The massive block of images at the beginning of Bank2 is divided into two large and one smaller chunks:
807F -- 877E Treasure picture images 877F -- 8E7E Numbers, letters, punctuation, and symbols 8E7F -- 8F5E Misc pictures (??)
With a little more POKEing around I found the letters for the treasure-descriptions in the splash sequence. They are offset exactly as they appear in the 877F area with '0' having a value of 0 and 'A' having a value of 10. The space character is 36 (one after 'Z').
Just a few instructions into the startup sequence the program makes it to E45B in bank 7. This is an endless loop where the main program spins for ever more. The game is driven by the NMI interrupt tick.

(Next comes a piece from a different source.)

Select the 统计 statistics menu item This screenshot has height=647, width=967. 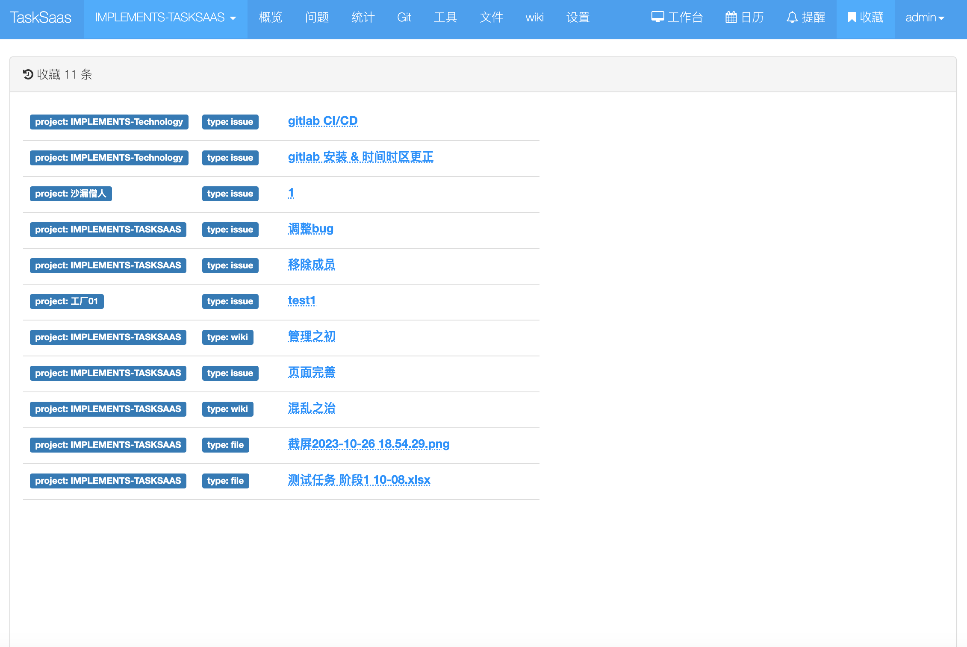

E45B: 4C 5B E4 JMP $E45B ; ENDLESS LOOP ... interrupt driven
At startup the program checks locations 6001 and 7FFF (battery backed ram). If the program does not find 5A in both, it clears a large chunk of the RAM.
The code in Bank 0 is filled with writes to the sound hardware. This bank seems to be exclusively sound. I will patch some of the data areas and hear the changes.
January 5, 2010
There are seven quick one-shot sound effects that can be played (one at a time) on the square-wave-1 channel. These include:
1 Anything bouncing off shield 2 Enemy death 3 ?? 4 ?? 5 Letters popping up when someone is talking 6 Picking a letter when entering a name 7 The near-death beep (played over and over)
Whenever one of these seven is requested it replaces any other effect being played with one exception. The near-heart beeping will NOT preempt an effect in play. The near-heart beeping is an ongoing effect that needs to run behind other effects.
It is possible (though rare) that two sound effects will be requested at the exact same time. In this case the table gives the priority. If (1) and (6) are requested at the same time, (1) will play. However, if (1) is requested and then a fraction of a second later (6) is requested then (6) will replace (1). The priority is only for this very rare simultaneous picking, and thus the special preemption logic hardcoded for the near-death beeping.
I've been working on the sound code on and off. I just haven't been diligent in updating this journal.
Much thanks to James Vanderhyde for decoding two of the miscellaneous sound effects. He changed the "bouncing off shield" sound to the others and recognized Number3 is a wizzrobe magic attack and 4 is picking up a heart.
I have been focusing on the music data. I wrote a tool to decompose the music sequences into note values and beat counts.
Almost a year later. I did beat Zelda: Twilight Princess since last here. Time to continue here. I'll take the next hobby session to reorient myself to the site.